Why does this behavior matter?

In a multi-tenant Kubernetes cluster using hostPath volumes, this behavior may be very confusing for cluster administrators.

hostPath volumes are access-controlled by uid/gid as in the usual Linux manner. In such clusters, I think it would be a common practice for the cluster administrator to use PSP or policy engine to restrict the values of PodSecurityContext.{runAsUser, runAsGroup, SupplementalGroups} field to secure private directory in hostPath volumes. However, a custom container image can easily bypass the setting and can get access to some private directory in the hostPath volume. This behavior confuses cluster administrators. They might say "What can supplementalGroups policy in PSP protect?"

See here for a more detailed and practical impact.

What did you expect to happen?

bypass-supplementalgroups-pod can have group identities defined only in PodSecurityContext.SupplementalGroups. That is, the pod's log expects to be

uid=1000(alice) gid=1000(alice) groups=1000(alice),60000

How can we reproduce it (as minimally and precisely as possible)?

See https://github.com/pfnet-research/strict-supplementalgroups-container-runtime/tree/reproduce-bypass-supplementalgroups. You can reproduce this behavior in a single command. You can try to reproduce this both with contained and cri-o.

Anything else we need to know?

Is this a security issue??

We reported this behavior to hackerone.com(#1688374) by following Kubernetes Security and Disclosure Information. Kubernetes Security Response Committee responded that this behavior "works as intended," and they recommended discussing how to handle this behavior in a public k/k issue.

However, I understand this behavior is not recognized widely. So, for clusters using NFS(or similar filesystems) as hostPath volumes, I think it's popular for supercomputers or HPC area, this behavior might cause critical consequences because many cluster administrators might understand PSP(or other policy engines) can provide enough protection to private directories in such hostPath volumes.

See here for a more detailed and practical impact.

cc/ @cjcullen (as a responder to our report)

Root Cause: ambiguous definition

In kubernetes API, Pod.SecurityContext.SupplementalGroups is defined as "A list of groups applied to the first process run in each container, in addition to the container's primary GID. If unspecified, no groups will be added to any container. Note that this field cannot be set when spec.os.name is windows."

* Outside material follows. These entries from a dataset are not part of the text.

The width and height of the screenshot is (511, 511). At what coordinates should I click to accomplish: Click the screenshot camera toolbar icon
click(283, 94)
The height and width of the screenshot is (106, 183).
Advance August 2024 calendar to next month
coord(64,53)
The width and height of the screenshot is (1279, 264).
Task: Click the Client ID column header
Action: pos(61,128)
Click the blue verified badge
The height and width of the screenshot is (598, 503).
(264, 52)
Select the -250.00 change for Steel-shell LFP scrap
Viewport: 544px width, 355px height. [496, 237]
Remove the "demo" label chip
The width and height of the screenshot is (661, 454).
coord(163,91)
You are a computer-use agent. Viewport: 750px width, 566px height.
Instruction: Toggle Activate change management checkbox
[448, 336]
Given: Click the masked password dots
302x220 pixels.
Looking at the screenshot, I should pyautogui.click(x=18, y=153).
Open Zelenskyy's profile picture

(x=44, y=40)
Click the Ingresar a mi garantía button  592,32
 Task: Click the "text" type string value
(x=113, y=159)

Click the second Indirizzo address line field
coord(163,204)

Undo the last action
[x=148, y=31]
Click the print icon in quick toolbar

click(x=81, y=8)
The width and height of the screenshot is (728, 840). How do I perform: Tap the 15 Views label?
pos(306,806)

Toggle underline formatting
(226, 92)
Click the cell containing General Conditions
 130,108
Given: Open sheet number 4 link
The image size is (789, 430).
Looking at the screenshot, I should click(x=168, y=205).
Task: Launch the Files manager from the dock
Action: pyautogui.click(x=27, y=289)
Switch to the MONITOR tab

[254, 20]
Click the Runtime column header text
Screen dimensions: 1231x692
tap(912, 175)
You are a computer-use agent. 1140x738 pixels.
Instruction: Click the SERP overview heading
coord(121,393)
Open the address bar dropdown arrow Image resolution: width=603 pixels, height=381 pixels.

I think this definition may be a bit ambiguous for readers regarding the gids defined in the container image. However, most popular CRI implementations(contained and cri-o) create OCI runtime spec(config.json) with merged gids defined in the container image and supplementalGroups in the pod spec like this:

{
  "ociVersion": "1.0.2-dev",
  "process": {
    "user": {
      "uid": 1000,
      "gid": 1000,
      # CRI merges group gids for uid=1000
      "additionalGids": [
        50000, # defined in container image (uid=1000 belongs to it)
        60000  # defined in securityContext.supplementalGroups
      ]
    },
...

How to resolve this issue?

added: as described in #112879 (comment), we will improve the API description first, and keep discussing new API in KEP.

First, I would like to discuss how to resolve this in the community. I propose several ways to resolve this.

  • Step 1. Improve the description in the API spec and warn this behavior in a blog or similar ways to users
    • Pros
    • Cons
      • This behavior will become official. It might break the "secure by design" principle.
  • Step 2. Add a new API: PodSecurityContext.SupplementalGroupsPolicy={Merge(default), Strict} or similar (KEP-3619)
    • Pros
      • No breaking change.
      • Users can have an official API to select the behavior.
    • Cons
      • Hard. Learge impact.
      • Needs KEP (I'm also welcome to write a KEP)
      • This affects all the CRI implementations
  • Change an API behavior
    • Pros
      • None.
    • Cons
      • Breaking change.

/area security
/sig security
/area api
/sig architecture

Tasks for Step 1

- [x] https://github.com/kubernetes/kubernetes/pull/113047
- [x] https://github.com/kubernetes-sigs/cri-tools/pull/1005
- [ ] https://github.com/kubernetes/enhancements/issues/3619

Tasks for Step 2

- [ ] https://github.com/kubernetes/enhancements/issues/3619

Kubernetes version

I checked this behavior in the below version. But I think this might affect all the recent versions.
$ kubectl version
Client Version: v1.24.6
Kustomize Version: v4.5.4
Server Version: v1.25.2

Cloud provider

OS version

# On Linux:
$ cat /etc/os-release
PRETTY_NAME="Ubuntu 22.04.1 LTS"
NAME="Ubuntu"
VERSION_ID="22.04"
VERSION="22.04.1 LTS (Jammy Jellyfish)"
VERSION_CODENAME=jammy
ID=ubuntu
ID_LIKE=debian
HOME_URL="https://www.ubuntu.com/"
SUPPORT_URL="https://help.ubuntu.com/"
BUG_REPORT_URL="https://bugs.launchpad.net/ubuntu/"
PRIVACY_POLICY_URL="https://www.ubuntu.com/legal/terms-and-policies/privacy-policy"
UBUNTU_CODENAME=jammy
$ uname -a
Linux reproduce-bypass-supplementalgroups-control-plane 5.10.104-linuxkit #1 SMP PREEMPT Thu Mar 17 17:05:54 UTC 2022 aarch64 aarch64 aarch64 GNU/Linux

Install tools

Container runtime (CRI) and version (if applicable)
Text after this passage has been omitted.